En académies, les équipes dédiées au service quotidien vont être libérées au fur et à mesure de la consolidation des services numériques, ce qui implique des évolutions de l’organisation, des rôles et des compétences.
Au-delà des projets dont nous avons déjà parlé, quels sont vos principaux défis ?
En 2022, nous avons beaucoup travaillé pour écrire ce que nous voulions faire. Ainsi est née la stratégie numérique pour l’éducation. Celle-ci est partagée par tous les acteurs concernés, bien au-delà de la seule DNE. Nous avons maintenant quatre ans pour réaliser ce que nous avons écrit.
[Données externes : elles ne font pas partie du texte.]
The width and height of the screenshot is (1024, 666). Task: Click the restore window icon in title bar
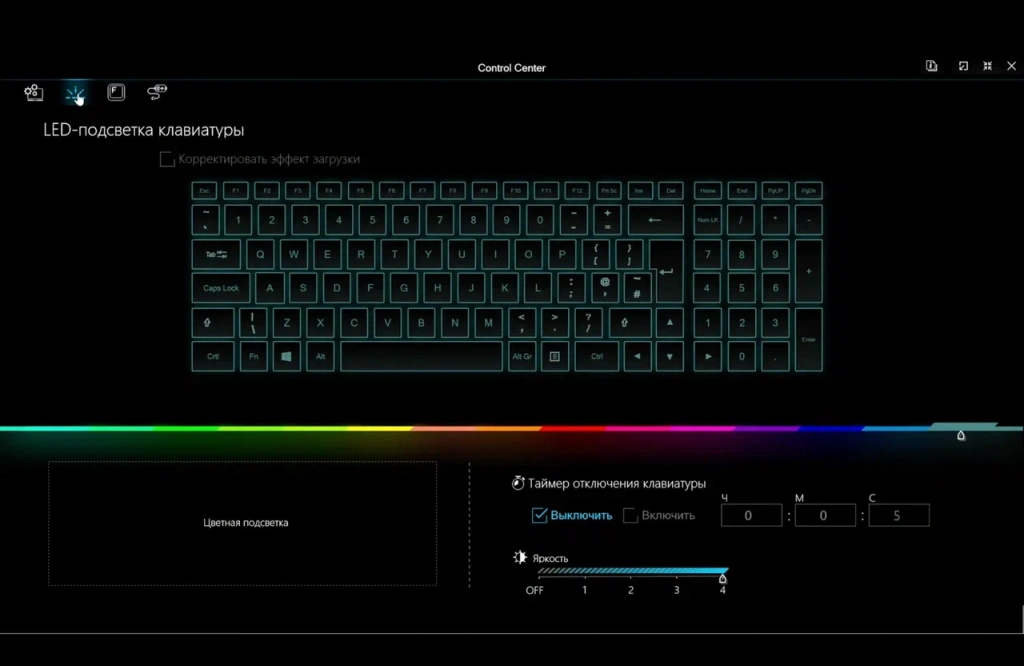point(962,65)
Nous avons fixé le cap mais le voyage reste à faire.
Podcast - Education Nationale : le plus grand projet de collaboratif en Europe
Audran Le Baron est Directeur du Numérique pour l’Education. Il est ainsi DSI ministériel des ministères de l’Education Nationale, de la Jeunesse, de l’Enseignement Supérieur et de la Recherche. Il est également en charge de la politique publique du numérique éducatif. En tant que ministères, il était impossible de déployer sur ces périmètres une solution SaaS de type Microsoft Office 365 / Google Workspace. Mais il fallait renouveler une messagerie obsolète de 1,8 million de boîtes. Par la même occasion, il s’agit de déployer un collaboratif complet. C’est là le plus important projet de collaboratif en Europe.
Une vision pour le numérique de l’Education Nationale
« Numérique pour l’éducation 2023-2027 - La vision stratégique d’une politique publique partagée » est un document de référence publié en janvier 2023 issu des travaux opérée l’année précédente. Il se télécharge sur le site du Ministère de l’Education Nationale.
Ce document comporte une première partie de constats et enjeux et une seconde, plus conséquente, détaillant la « vision stratégique ». Celle-ci se décline en quatre chapitres : l’organisation de l’écosystème avec une focalisation sur la gouvernance, l’enseignement du numérique, l’offre de solutions à la communauté éducative et enfin un ensemble de règles pour garantir que le SI ministériel répondra aux attentes des utilisateurs.